**TEXT TO READ:**
-- BEGIN --

= 2002 New Hampshire Senate election phone jamming scandal =

Election phone jamming scandal

The 2002 New Hampshire Senate election phone jamming scandal involved the use of a telemarketing firm hired by that state's Republican Party (NHGOP) for election tampering. The tampering involved using a call center to jam the phone lines of a get out the vote (GOTV) operation. In the end, 900 calls were made for 45 minutes of disruption to the Democratic-leaning call centers.

During that state's 2002 election for the United States Senate seat being vacated by Republican Bob Smith, the NHGOP hired GOP Marketplace, based in northern Virginia, to jam another phone bank being used by the state Democratic Party and the firefighters' union for efforts to turn out voters on behalf of then-Governor of New Hampshire Jeanne Shaheen on Election Day. John E. Sununu, the Republican nominee, won a narrow victory. In addition to criminal prosecutions, disclosures in the case have come from a civil suit filed by the state's Democratic Party against the state's Republican Party (now settled).

Four men were convicted of, or pleaded guilty to, federal crimes and sentenced to prison for their involvement. One conviction was reversed by an appeals court. James Tobin, freed on appeal, was later indicted on charges of lying to the FBI during the original investigation.

==Events==

===Scandal breaks===
Police in Concord, the state capital, were notified by Democratic workers on the day of the election that they were receiving repeated telephone calls, terminating after five seconds, which were interfering with their efforts to reach voters and offer rides to the polls. For at least an hour and a half at midday they were unable to make any outgoing calls. Verizon was later able to stop most of these calls, but whoever had made them had violated state laws against telephone harassment.

State authorities found the calls came from out of state, and so brought in their federal counterparts. They were eventually traced to Mylo Enterprises, a Pocatello, Idaho-based company that ran phone banks.

The New Hampshire Union Leader reported on it February 7, 2003. The story forced the resignation of state GOP executive director Charles McGee shortly afterward, when he admitted lying to the paper. Later, prosecutors said that he had come up with the idea of disrupting Democratic communications after seeing a flyer put out by the Shaheen campaign with the numbers. Drawing on his military background, he decided to disrupt "enemy communications" and called several telemarketing firms he knew to have Republican sympathies.

-- END --

**SHORT PROBLEM A:**
In the entries, starting with the line with "The width and" and going on through the last line of the entries, change "more options" to "additional options" and write those lines out again with everything else unchanged. Omit the pictures.
The entries have no connection to the article on the phone jamming scandal.

**GIVEN DATA:**
-- BEGIN --

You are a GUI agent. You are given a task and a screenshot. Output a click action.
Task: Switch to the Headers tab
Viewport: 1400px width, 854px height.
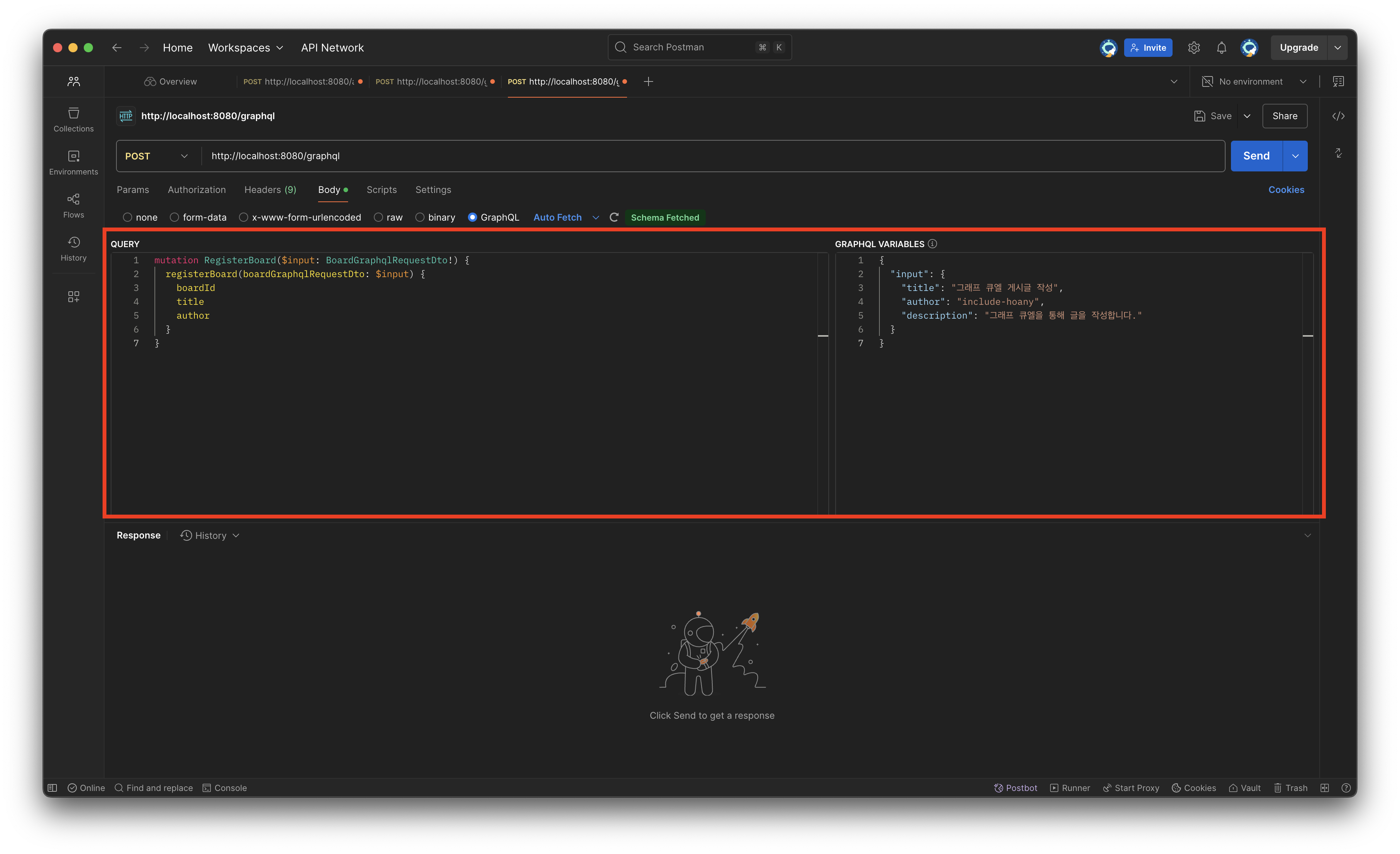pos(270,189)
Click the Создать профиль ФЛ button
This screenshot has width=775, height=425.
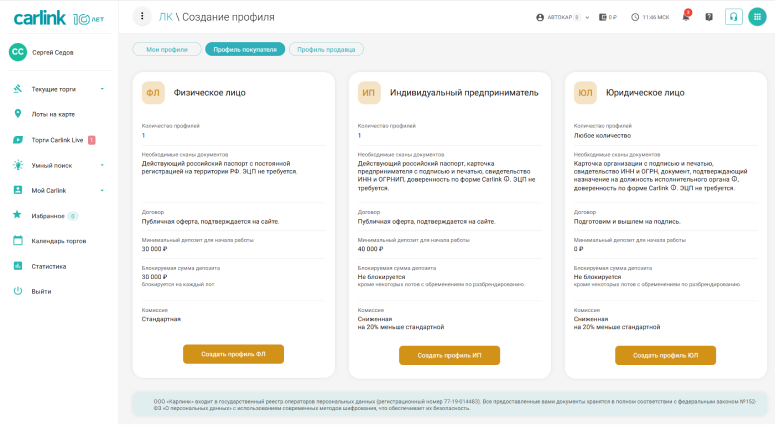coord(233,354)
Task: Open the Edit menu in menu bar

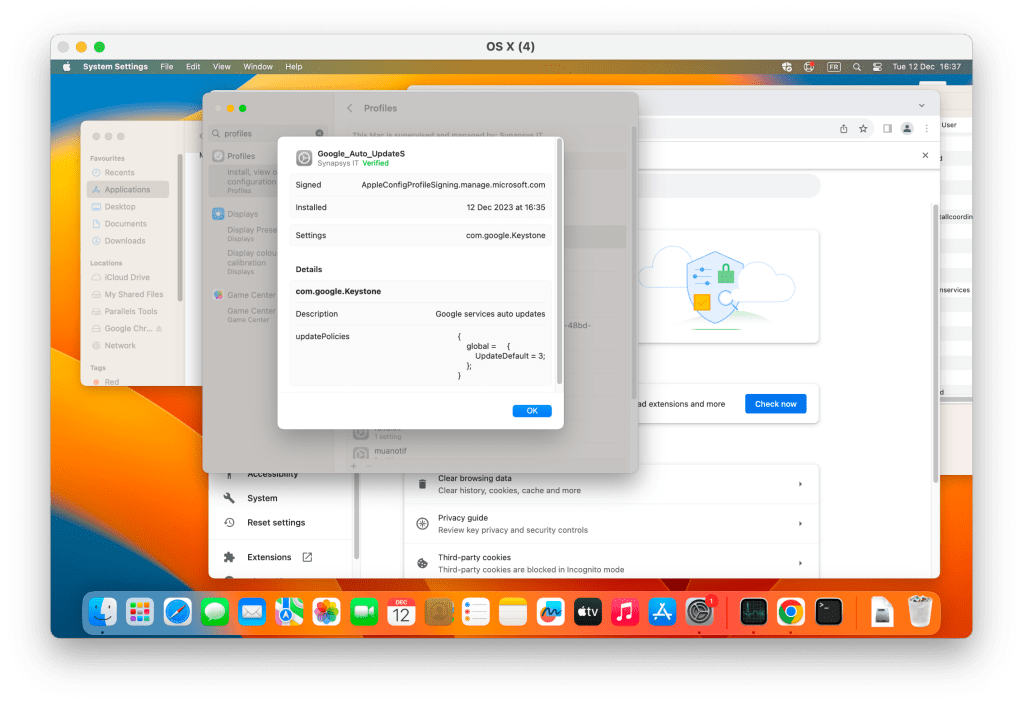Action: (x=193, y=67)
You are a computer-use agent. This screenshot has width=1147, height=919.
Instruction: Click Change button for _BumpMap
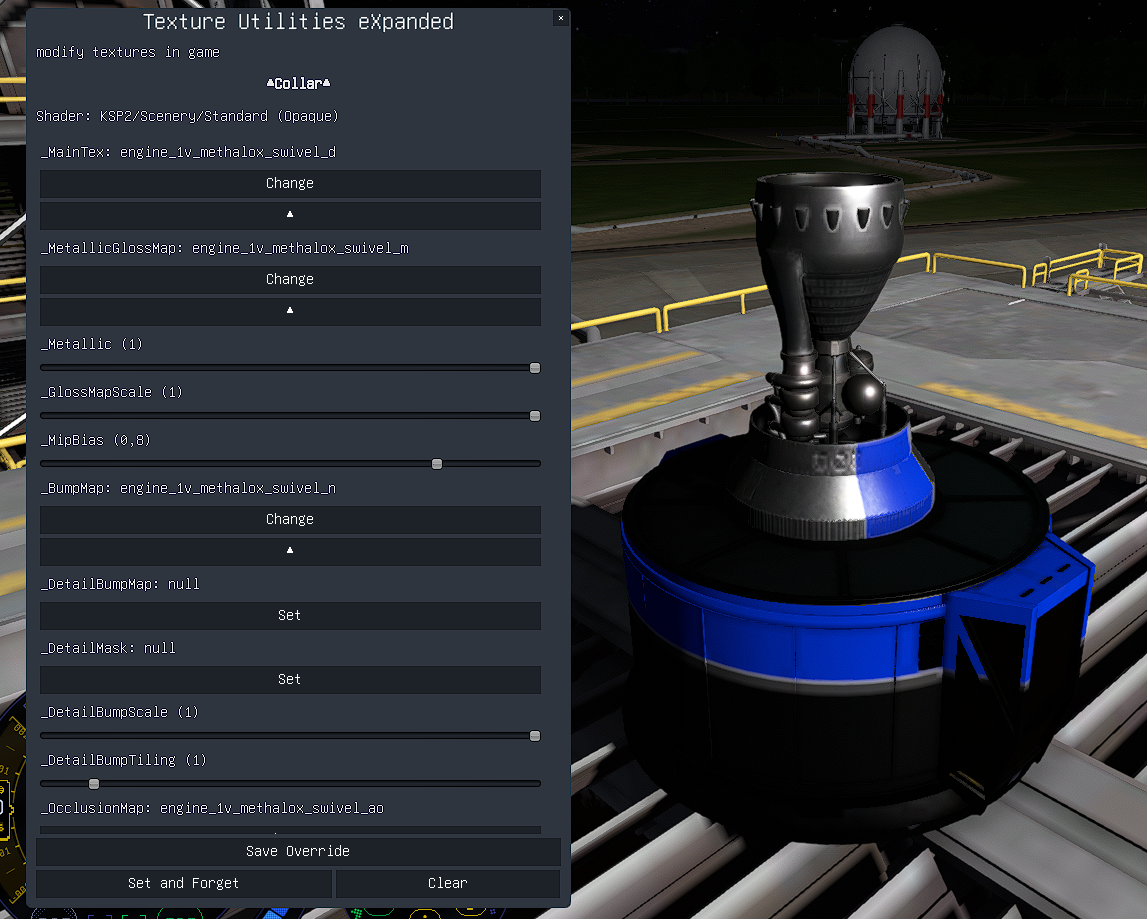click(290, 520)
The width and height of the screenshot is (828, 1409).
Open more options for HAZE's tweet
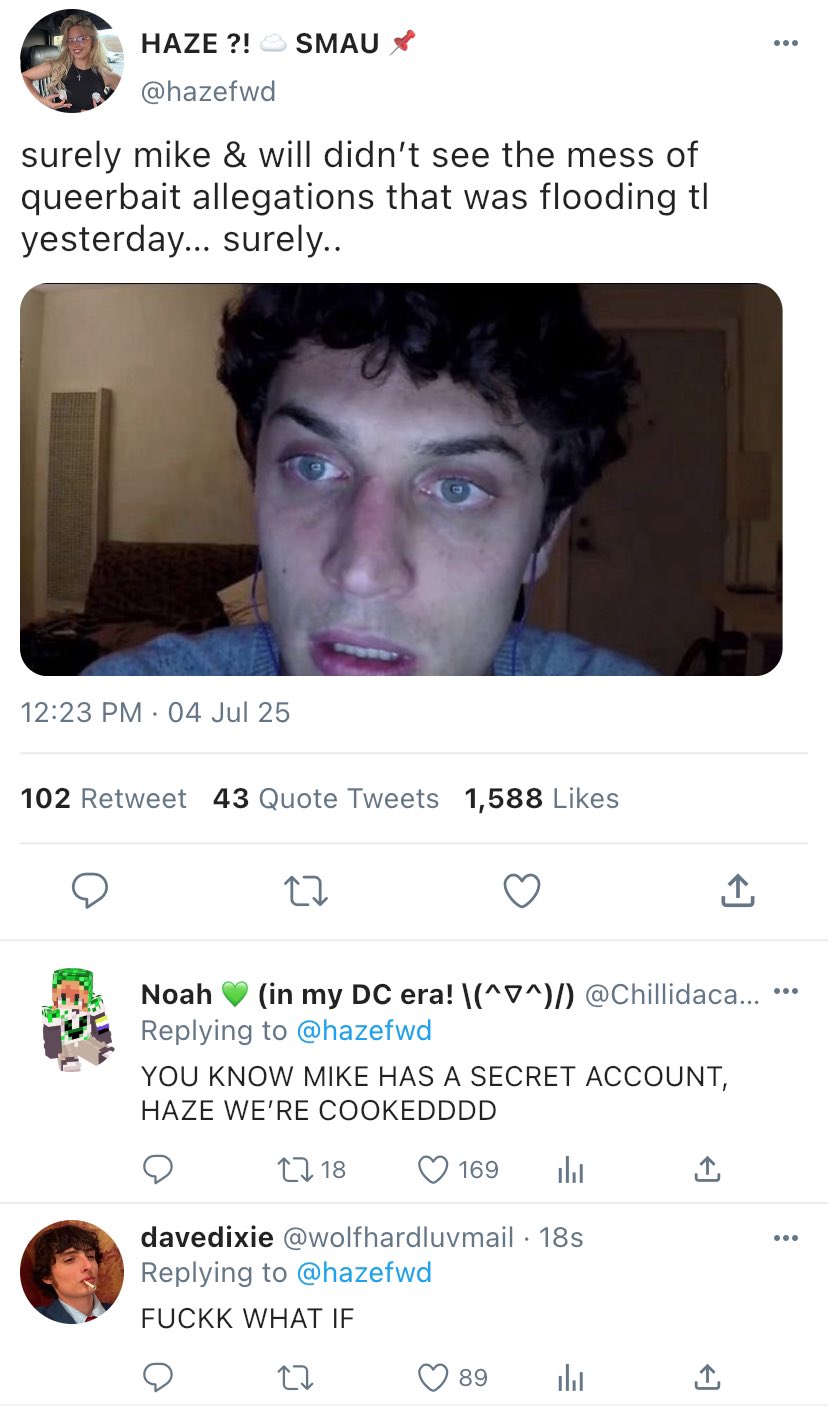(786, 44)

-- END --

**SHORT PROBLEM B:**
Reproduce the passage of the article on the phone jamming scandal word for word, starting with "State authorities found" and going on through "have Republican sympathies.".

**TASK RESPONSE A:**
The width and height of the screenshot is (828, 1409).
Open additional options for HAZE's tweet
(786, 44)

**TASK RESPONSE B:**
State authorities found the calls came from out of state, and so brought in their federal counterparts. They were eventually traced to Mylo Enterprises, a Pocatello, Idaho-based company that ran phone banks.

The New Hampshire Union Leader reported on it February 7, 2003. The story forced the resignation of state GOP executive director Charles McGee shortly afterward, when he admitted lying to the paper. Later, prosecutors said that he had come up with the idea of disrupting Democratic communications after seeing a flyer put out by the Shaheen campaign with the numbers. Drawing on his military background, he decided to disrupt "enemy communications" and called several telemarketing firms he knew to have Republican sympathies.